De acordo com o escritor e cineasta francês Alain Robbe-Grillet, “se o leitor às vezes sente dificuldade em se localizar no romance moderno, é da mesma maneira como às vezes ele se perde no próprio mundo em que vive, quando tudo cede à sua volta, velhas construções e velhas normas”. Nessa perspectiva, tal procedimento narrativo assemelha-se tanto com o estado de espírito em que autor se encontra ao reviver suas memórias e transpô-las para o texto, quanto a ebulição de sentimentos provocada no leitor ao se sentir tragado pelo vórtice anamnésico da obra. O que, em certa medida, corrobora para atestar a criatividade do autor, inúmeras vezes sugerida em My Way, uma vez que, segundo Gillo Dorfles, “a veia criativa do homem está continuamente sujeita a saltos espetaculares” pois “as obras que daí derivam são o espelho fiel disso”.

Embora Valo não realize um ensaio propriamente dito sobre o anarquismo e até mesmo sobre o movimento anarcopunk — o que poderia deixar um sentimento de vazio para aqueles que buscam tais procedimentos academicistas —, entretanto, My Way cumpre o seu papel e se fixa como uma referência bibliográfica indispensável para estudiosos e apreciadores da temática. Ao término da sua leitura, uma das vontades que sobrevêm é a de poder bater um papo com seu autor sobre os temas que ficaram latentes ao longo da experiência proposta, ou esperar que Valo Velho lance outra obra, ampliando ainda mais o conhecimento sobre um tema relevante tanto para a musicologia quanto para a nossa história sociocultural e política.

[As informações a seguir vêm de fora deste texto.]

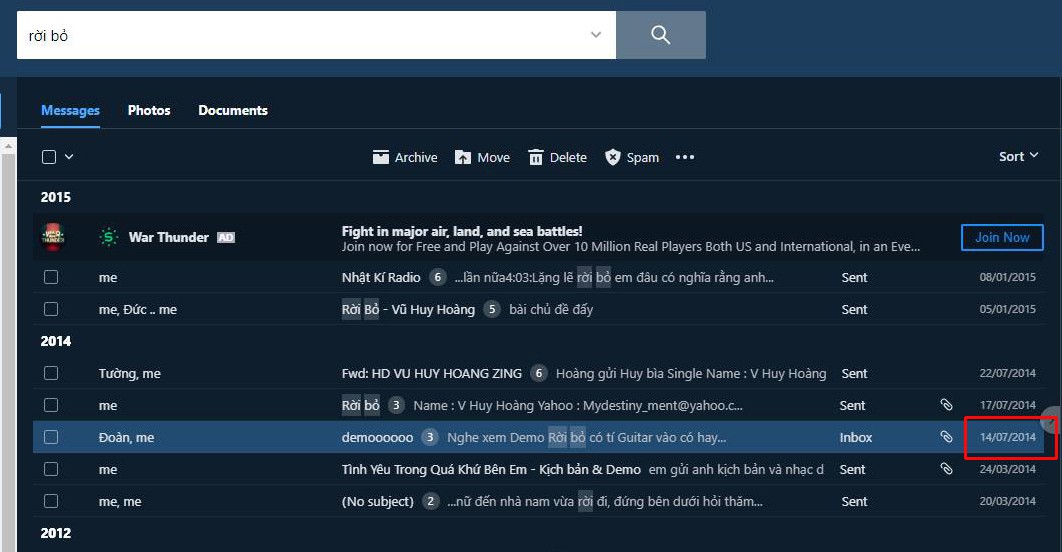Click the paperclip attachment icon on the demoooooo message
The width and height of the screenshot is (1062, 552).
[x=946, y=437]
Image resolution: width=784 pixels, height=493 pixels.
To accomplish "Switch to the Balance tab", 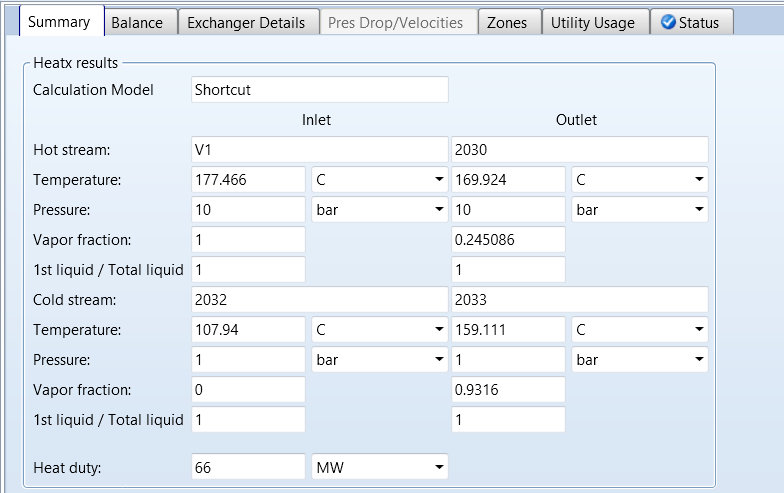I will (138, 22).
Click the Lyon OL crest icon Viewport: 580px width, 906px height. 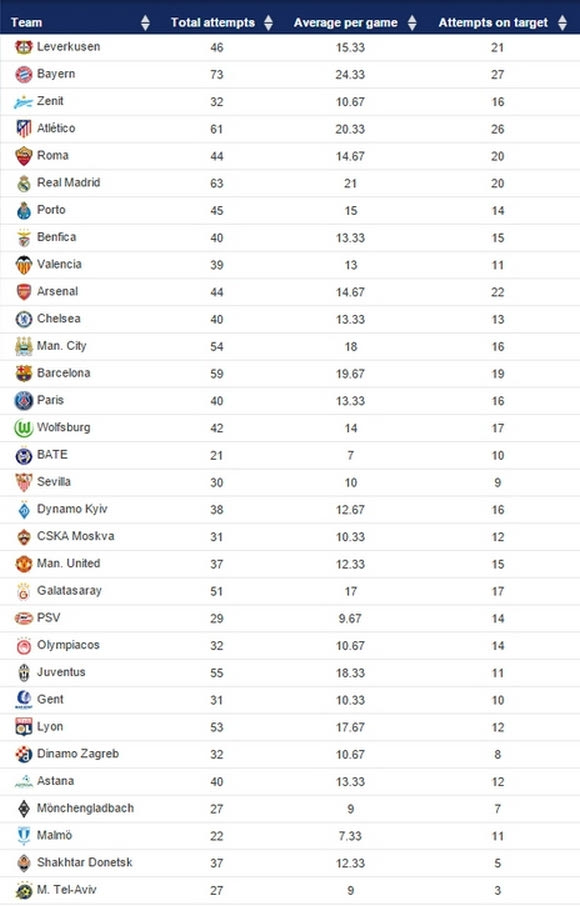[x=24, y=727]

Valo Velho, também como Elias Silva Santos, é natural de Itamaraju (BA) e radicado na zona sul de São Paulo. Além de compositor e músico alternativo, Valo foi apresentador do programa web radio Skizzofrania e fundador das bandas Pós-Guerra, Insurreição, Ewiger, Tomahawk e BillyWolfGangz. My Way (2019,) é a sua primeira obra, lançada pelo Selo Povo.